## Data records
_ _ _ _
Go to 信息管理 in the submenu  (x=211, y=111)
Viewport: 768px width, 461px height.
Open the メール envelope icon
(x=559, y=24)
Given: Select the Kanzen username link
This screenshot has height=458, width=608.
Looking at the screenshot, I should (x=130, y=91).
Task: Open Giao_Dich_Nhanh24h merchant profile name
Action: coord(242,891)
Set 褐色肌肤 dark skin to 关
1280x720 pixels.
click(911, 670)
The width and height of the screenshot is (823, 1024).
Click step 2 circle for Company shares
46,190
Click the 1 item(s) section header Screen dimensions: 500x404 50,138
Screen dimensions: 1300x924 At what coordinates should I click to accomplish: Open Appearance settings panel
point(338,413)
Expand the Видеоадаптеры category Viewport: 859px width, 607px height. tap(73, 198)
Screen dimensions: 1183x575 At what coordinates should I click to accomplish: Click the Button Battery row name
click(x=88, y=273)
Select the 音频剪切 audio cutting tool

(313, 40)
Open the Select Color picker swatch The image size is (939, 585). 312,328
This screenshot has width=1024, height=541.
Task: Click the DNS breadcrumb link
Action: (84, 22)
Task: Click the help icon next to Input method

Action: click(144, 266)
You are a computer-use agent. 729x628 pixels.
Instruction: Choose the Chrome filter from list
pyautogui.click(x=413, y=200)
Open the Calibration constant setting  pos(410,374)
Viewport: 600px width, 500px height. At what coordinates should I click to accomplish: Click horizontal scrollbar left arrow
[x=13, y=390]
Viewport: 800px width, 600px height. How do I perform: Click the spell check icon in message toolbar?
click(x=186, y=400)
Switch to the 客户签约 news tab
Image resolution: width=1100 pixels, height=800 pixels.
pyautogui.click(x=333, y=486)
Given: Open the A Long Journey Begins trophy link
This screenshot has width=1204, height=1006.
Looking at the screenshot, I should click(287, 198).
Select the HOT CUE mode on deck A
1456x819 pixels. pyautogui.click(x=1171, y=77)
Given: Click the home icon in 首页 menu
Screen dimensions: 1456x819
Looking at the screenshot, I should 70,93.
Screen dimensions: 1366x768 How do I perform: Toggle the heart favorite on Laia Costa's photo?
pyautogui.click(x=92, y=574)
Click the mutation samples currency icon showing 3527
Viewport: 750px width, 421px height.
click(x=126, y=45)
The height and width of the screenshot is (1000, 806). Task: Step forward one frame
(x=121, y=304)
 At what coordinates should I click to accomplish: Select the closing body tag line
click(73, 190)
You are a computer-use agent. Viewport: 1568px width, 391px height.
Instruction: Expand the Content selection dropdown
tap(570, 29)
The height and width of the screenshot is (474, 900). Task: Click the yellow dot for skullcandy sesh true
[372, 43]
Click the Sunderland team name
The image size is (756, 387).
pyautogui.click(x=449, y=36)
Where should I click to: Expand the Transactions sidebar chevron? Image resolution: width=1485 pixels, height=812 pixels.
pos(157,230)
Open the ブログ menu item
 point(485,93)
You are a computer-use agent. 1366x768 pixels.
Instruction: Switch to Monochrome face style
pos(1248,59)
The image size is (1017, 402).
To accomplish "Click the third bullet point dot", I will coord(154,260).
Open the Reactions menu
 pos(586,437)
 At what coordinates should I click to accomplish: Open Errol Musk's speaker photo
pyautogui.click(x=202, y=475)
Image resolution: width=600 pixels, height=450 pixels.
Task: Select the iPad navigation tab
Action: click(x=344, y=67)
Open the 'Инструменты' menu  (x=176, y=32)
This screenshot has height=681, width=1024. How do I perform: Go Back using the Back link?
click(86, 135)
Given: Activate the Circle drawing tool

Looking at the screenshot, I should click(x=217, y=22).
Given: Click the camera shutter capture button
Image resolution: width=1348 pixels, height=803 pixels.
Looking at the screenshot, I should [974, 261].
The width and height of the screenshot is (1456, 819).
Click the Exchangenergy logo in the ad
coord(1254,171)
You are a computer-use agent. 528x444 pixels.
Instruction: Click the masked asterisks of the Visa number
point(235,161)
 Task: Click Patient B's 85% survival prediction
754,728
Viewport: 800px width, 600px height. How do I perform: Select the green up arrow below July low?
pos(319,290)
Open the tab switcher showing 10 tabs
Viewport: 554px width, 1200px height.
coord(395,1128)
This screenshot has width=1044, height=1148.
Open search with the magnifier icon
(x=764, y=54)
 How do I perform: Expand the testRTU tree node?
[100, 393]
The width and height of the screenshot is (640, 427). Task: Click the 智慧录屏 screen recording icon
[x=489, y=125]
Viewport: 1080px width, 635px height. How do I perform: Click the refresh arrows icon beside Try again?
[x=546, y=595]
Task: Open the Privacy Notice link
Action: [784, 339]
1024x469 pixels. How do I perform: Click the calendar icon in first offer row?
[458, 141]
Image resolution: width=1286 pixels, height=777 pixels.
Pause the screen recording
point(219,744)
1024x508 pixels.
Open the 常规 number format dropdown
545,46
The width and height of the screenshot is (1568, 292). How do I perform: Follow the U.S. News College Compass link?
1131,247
_ _ _ _
Print the items above again, line for line, with nothing changed.

Go to 信息管理 in the submenu  (x=211, y=111)
Viewport: 768px width, 461px height.
Open the メール envelope icon
(x=559, y=24)
Given: Select the Kanzen username link
This screenshot has height=458, width=608.
Looking at the screenshot, I should (x=130, y=91).
Task: Open Giao_Dich_Nhanh24h merchant profile name
Action: coord(242,891)
Set 褐色肌肤 dark skin to 关
1280x720 pixels.
click(911, 670)
The width and height of the screenshot is (823, 1024).
Click step 2 circle for Company shares
46,190
Click the 1 item(s) section header Screen dimensions: 500x404 50,138
Screen dimensions: 1300x924 At what coordinates should I click to accomplish: Open Appearance settings panel
point(338,413)
Expand the Видеоадаптеры category Viewport: 859px width, 607px height. tap(73, 198)
Screen dimensions: 1183x575 At what coordinates should I click to accomplish: Click the Button Battery row name
click(x=88, y=273)
Select the 音频剪切 audio cutting tool

(313, 40)
Open the Select Color picker swatch The image size is (939, 585). 312,328
This screenshot has width=1024, height=541.
Task: Click the DNS breadcrumb link
Action: (84, 22)
Task: Click the help icon next to Input method

Action: click(144, 266)
You are a computer-use agent. 729x628 pixels.
Instruction: Choose the Chrome filter from list
pyautogui.click(x=413, y=200)
Open the Calibration constant setting  pos(410,374)
Viewport: 600px width, 500px height. At what coordinates should I click to accomplish: Click horizontal scrollbar left arrow
[x=13, y=390]
Viewport: 800px width, 600px height. How do I perform: Click the spell check icon in message toolbar?
click(x=186, y=400)
Switch to the 客户签约 news tab
Image resolution: width=1100 pixels, height=800 pixels.
pyautogui.click(x=333, y=486)
Given: Open the A Long Journey Begins trophy link
This screenshot has width=1204, height=1006.
Looking at the screenshot, I should click(287, 198).
Select the HOT CUE mode on deck A
1456x819 pixels. pyautogui.click(x=1171, y=77)
Given: Click the home icon in 首页 menu
Screen dimensions: 1456x819
Looking at the screenshot, I should 70,93.
Screen dimensions: 1366x768 How do I perform: Toggle the heart favorite on Laia Costa's photo?
pyautogui.click(x=92, y=574)
Click the mutation samples currency icon showing 3527
Viewport: 750px width, 421px height.
click(x=126, y=45)
The height and width of the screenshot is (1000, 806). Task: Step forward one frame
(x=121, y=304)
 At what coordinates should I click to accomplish: Select the closing body tag line
click(73, 190)
You are a computer-use agent. Viewport: 1568px width, 391px height.
Instruction: Expand the Content selection dropdown
tap(570, 29)
The height and width of the screenshot is (474, 900). Task: Click the yellow dot for skullcandy sesh true
[372, 43]
Click the Sunderland team name
The image size is (756, 387).
pyautogui.click(x=449, y=36)
Where should I click to: Expand the Transactions sidebar chevron? Image resolution: width=1485 pixels, height=812 pixels.
pos(157,230)
Open the ブログ menu item
 point(485,93)
You are a computer-use agent. 1366x768 pixels.
Instruction: Switch to Monochrome face style
pos(1248,59)
The image size is (1017, 402).
To accomplish "Click the third bullet point dot", I will coord(154,260).
Open the Reactions menu
 pos(586,437)
 At what coordinates should I click to accomplish: Open Errol Musk's speaker photo
pyautogui.click(x=202, y=475)
Image resolution: width=600 pixels, height=450 pixels.
Task: Select the iPad navigation tab
Action: click(x=344, y=67)
Open the 'Инструменты' menu  (x=176, y=32)
This screenshot has height=681, width=1024. How do I perform: Go Back using the Back link?
click(86, 135)
Given: Activate the Circle drawing tool

Looking at the screenshot, I should click(x=217, y=22).
Given: Click the camera shutter capture button
Image resolution: width=1348 pixels, height=803 pixels.
Looking at the screenshot, I should [974, 261].
The width and height of the screenshot is (1456, 819).
Click the Exchangenergy logo in the ad
coord(1254,171)
You are a computer-use agent. 528x444 pixels.
Instruction: Click the masked asterisks of the Visa number
point(235,161)
 Task: Click Patient B's 85% survival prediction
754,728
Viewport: 800px width, 600px height. How do I perform: Select the green up arrow below July low?
pos(319,290)
Open the tab switcher showing 10 tabs
Viewport: 554px width, 1200px height.
coord(395,1128)
This screenshot has width=1044, height=1148.
Open search with the magnifier icon
(x=764, y=54)
 How do I perform: Expand the testRTU tree node?
[100, 393]
The width and height of the screenshot is (640, 427). Task: Click the 智慧录屏 screen recording icon
[x=489, y=125]
Viewport: 1080px width, 635px height. How do I perform: Click the refresh arrows icon beside Try again?
[x=546, y=595]
Task: Open the Privacy Notice link
Action: [784, 339]
1024x469 pixels. How do I perform: Click the calendar icon in first offer row?
[458, 141]
Image resolution: width=1286 pixels, height=777 pixels.
Pause the screen recording
point(219,744)
1024x508 pixels.
Open the 常规 number format dropdown
545,46
The width and height of the screenshot is (1568, 292). How do I perform: Follow the U.S. News College Compass link?
1131,247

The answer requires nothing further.